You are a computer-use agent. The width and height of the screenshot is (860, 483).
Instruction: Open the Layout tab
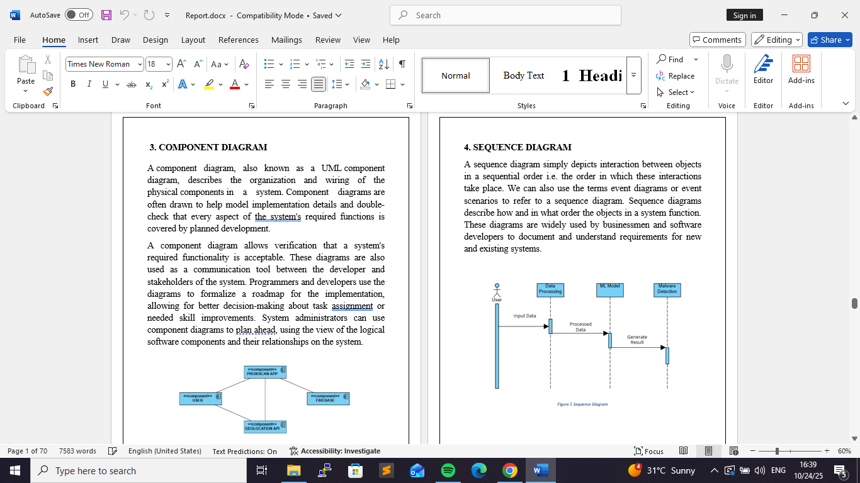193,40
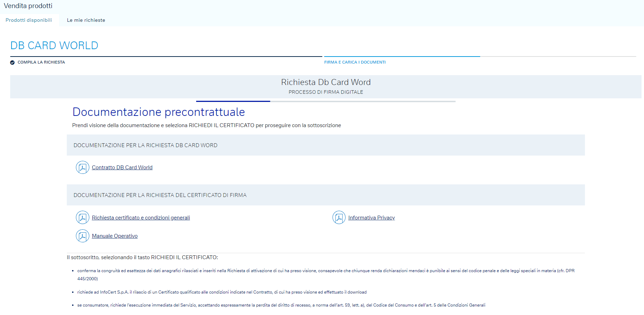Image resolution: width=644 pixels, height=315 pixels.
Task: Click the PDF icon beside Contratto DB Card World
Action: coord(82,168)
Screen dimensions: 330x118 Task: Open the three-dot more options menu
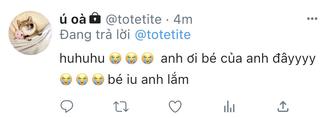click(x=312, y=19)
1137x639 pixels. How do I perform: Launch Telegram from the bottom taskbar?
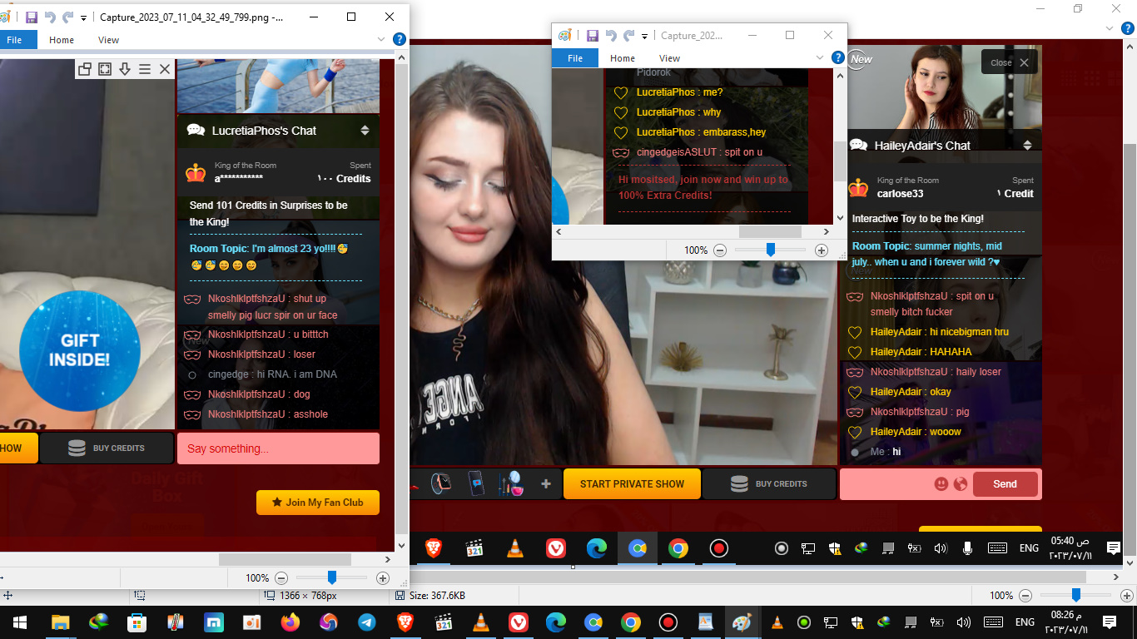click(366, 622)
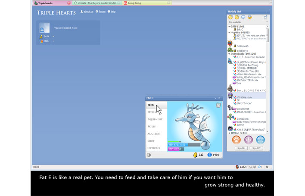Click the arrow icon in pet window
The height and width of the screenshot is (196, 305).
[149, 155]
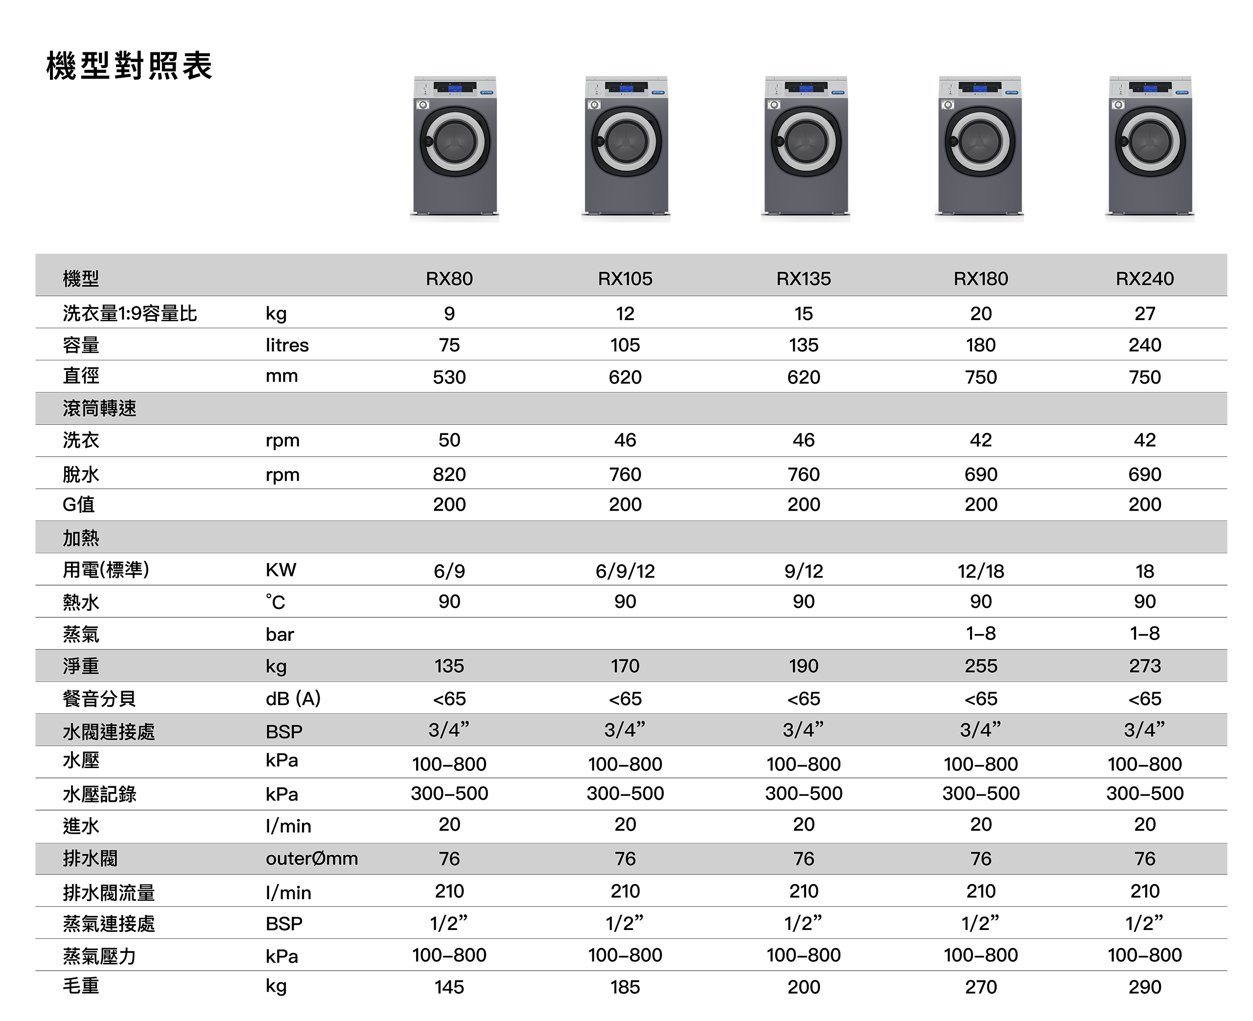
Task: Click the RX80 model label
Action: tap(449, 279)
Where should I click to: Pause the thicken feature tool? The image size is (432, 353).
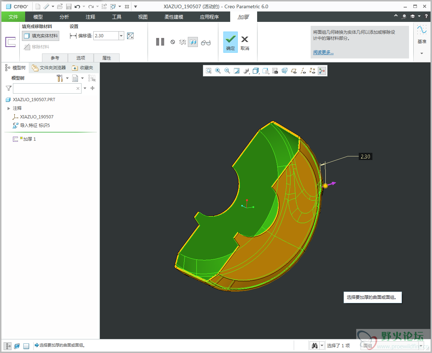click(160, 42)
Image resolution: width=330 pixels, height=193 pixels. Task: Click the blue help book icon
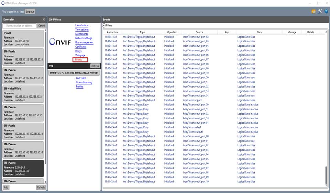(x=326, y=11)

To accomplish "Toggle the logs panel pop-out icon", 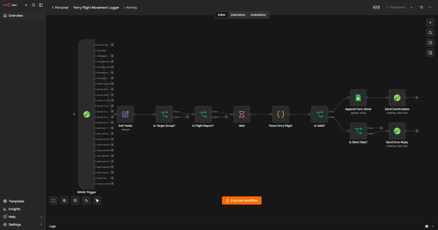I will click(427, 226).
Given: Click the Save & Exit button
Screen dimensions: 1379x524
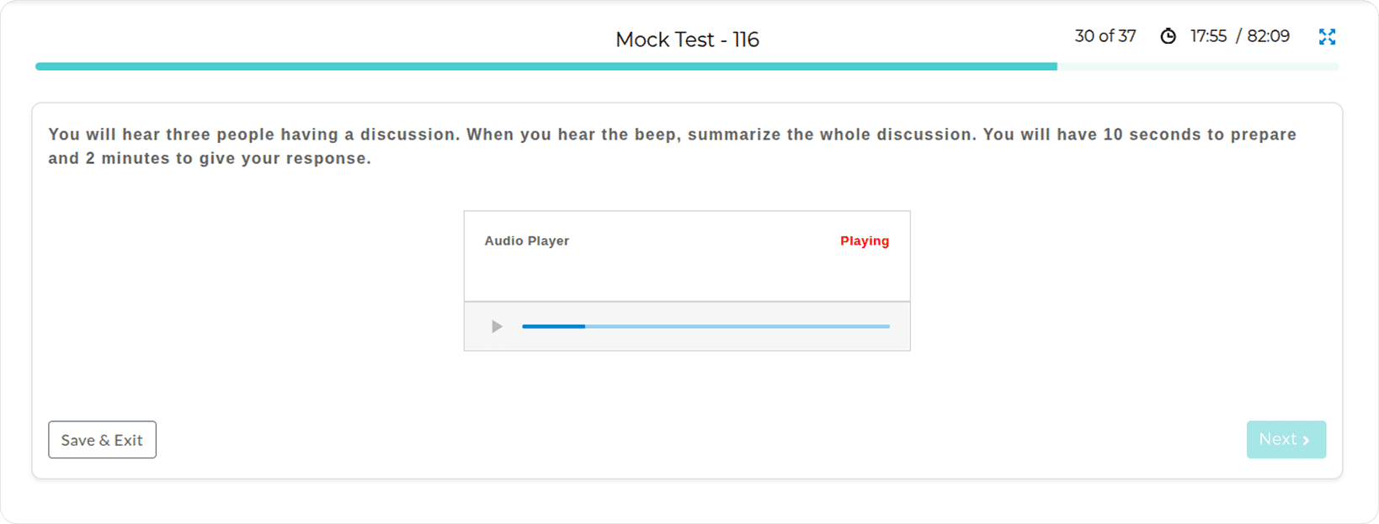Looking at the screenshot, I should pos(102,440).
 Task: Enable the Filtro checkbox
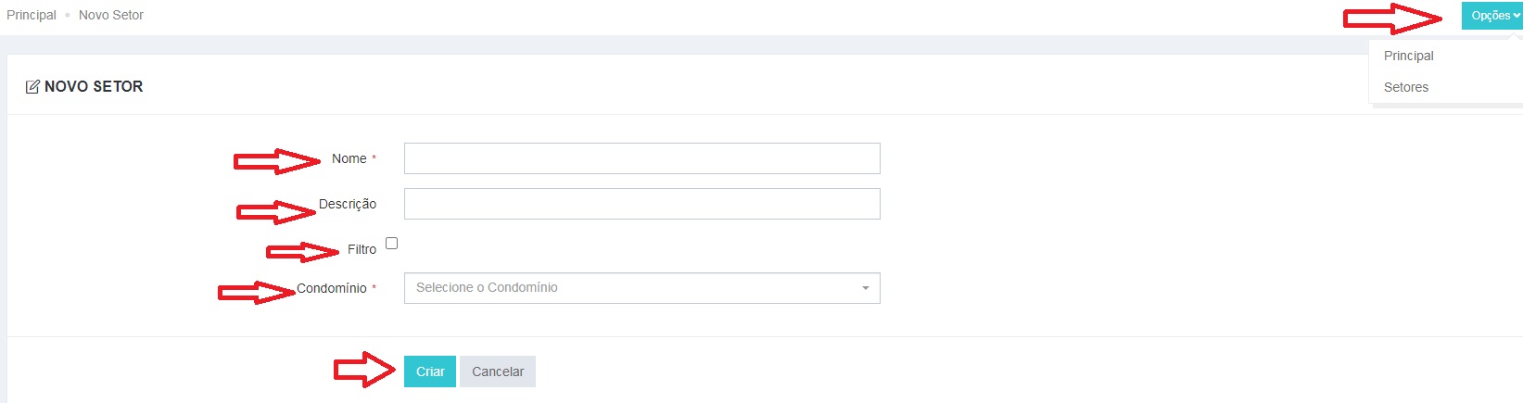(391, 244)
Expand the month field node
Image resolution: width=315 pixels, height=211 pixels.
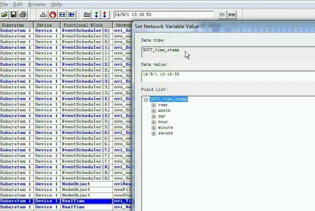coord(153,111)
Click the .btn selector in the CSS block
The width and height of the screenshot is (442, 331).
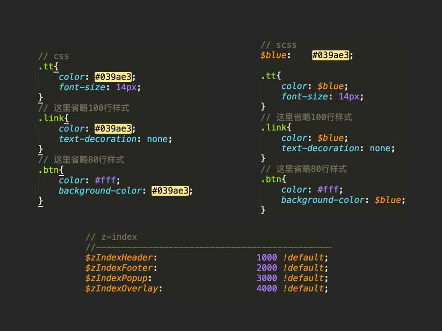click(x=48, y=170)
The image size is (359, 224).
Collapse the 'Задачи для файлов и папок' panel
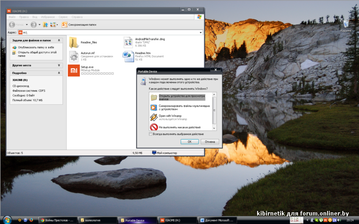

> **What is needed**: Rewrite the items from the start through the line containing "click(x=312, y=19)", replacing "Layout" with "Design" and leaving everything else unchanged. Omit the pictures from your answer.

> **Complete response**:
You are a computer-use agent. The width and height of the screenshot is (860, 483).
Instruction: Open the Design tab
193,40
Image resolution: width=644 pixels, height=315 pixels.
Task: Click the PDF icon beside Contratto DB Card World
Action: coord(82,168)
Screen dimensions: 330x118 Task: Open the three-dot more options menu
click(x=312, y=19)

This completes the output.